- Source material
━━━━━━━━━━
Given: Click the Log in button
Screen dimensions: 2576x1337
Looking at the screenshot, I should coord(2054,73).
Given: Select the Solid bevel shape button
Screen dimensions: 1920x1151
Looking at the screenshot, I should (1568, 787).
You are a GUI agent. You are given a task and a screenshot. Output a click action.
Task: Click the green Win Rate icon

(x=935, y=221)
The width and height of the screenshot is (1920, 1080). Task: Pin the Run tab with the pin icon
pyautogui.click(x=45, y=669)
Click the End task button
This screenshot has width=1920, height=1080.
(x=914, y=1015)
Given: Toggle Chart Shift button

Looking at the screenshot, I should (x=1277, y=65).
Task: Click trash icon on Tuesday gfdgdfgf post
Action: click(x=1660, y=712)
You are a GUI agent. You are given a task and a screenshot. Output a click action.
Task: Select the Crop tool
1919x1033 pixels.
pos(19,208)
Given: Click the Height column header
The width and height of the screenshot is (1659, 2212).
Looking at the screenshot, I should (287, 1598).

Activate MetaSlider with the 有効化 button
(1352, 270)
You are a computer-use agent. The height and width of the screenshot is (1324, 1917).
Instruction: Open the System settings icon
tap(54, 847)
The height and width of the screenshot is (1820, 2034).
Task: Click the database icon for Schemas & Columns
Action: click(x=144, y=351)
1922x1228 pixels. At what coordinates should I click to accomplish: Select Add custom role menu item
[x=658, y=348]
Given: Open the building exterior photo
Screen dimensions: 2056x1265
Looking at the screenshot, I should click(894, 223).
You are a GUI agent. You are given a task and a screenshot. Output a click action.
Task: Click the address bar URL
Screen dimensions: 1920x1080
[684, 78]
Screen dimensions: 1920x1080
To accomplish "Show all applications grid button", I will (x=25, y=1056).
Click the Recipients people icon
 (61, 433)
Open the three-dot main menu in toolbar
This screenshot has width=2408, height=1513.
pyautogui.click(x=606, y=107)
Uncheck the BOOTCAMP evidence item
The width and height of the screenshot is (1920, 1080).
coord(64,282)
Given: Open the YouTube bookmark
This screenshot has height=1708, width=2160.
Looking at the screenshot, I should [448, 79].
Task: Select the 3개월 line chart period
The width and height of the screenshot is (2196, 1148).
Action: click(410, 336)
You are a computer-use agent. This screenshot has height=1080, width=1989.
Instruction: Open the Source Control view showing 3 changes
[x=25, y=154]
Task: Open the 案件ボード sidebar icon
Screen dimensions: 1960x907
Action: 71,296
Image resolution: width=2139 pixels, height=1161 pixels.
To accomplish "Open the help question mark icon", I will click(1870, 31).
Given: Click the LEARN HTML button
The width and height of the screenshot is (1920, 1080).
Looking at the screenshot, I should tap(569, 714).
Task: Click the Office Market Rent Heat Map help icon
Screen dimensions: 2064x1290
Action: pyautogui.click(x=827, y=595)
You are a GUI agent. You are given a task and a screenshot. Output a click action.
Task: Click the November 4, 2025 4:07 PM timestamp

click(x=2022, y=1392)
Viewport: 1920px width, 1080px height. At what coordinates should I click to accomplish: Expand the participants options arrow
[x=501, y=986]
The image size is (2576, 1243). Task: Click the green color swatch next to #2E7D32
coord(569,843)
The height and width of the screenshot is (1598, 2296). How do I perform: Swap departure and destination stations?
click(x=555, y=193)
━━━━━━━━━━
- Instructions to follow
Only the lines from the beginning of the data above through the line containing "You are a computer-use agent. The" should be repeated, exactly as they appear.

- Written response
Given: Click the Log in button
Screen dimensions: 2576x1337
Looking at the screenshot, I should coord(2054,73).
Given: Select the Solid bevel shape button
Screen dimensions: 1920x1151
Looking at the screenshot, I should (1568, 787).
You are a GUI agent. You are given a task and a screenshot. Output a click action.
Task: Click the green Win Rate icon

(x=935, y=221)
The width and height of the screenshot is (1920, 1080). Task: Pin the Run tab with the pin icon
pyautogui.click(x=45, y=669)
Click the End task button
This screenshot has width=1920, height=1080.
(x=914, y=1015)
Given: Toggle Chart Shift button

Looking at the screenshot, I should (x=1277, y=65).
Task: Click trash icon on Tuesday gfdgdfgf post
Action: click(x=1660, y=712)
You are a GUI agent. You are given a task and a screenshot. Output a click action.
Task: Select the Crop tool
1919x1033 pixels.
pos(19,208)
Given: Click the Height column header
The width and height of the screenshot is (1659, 2212).
Looking at the screenshot, I should (287, 1598).

Activate MetaSlider with the 有効化 button
(1352, 270)
You are a computer-use agent. The height and width of the screenshot is (1324, 1917).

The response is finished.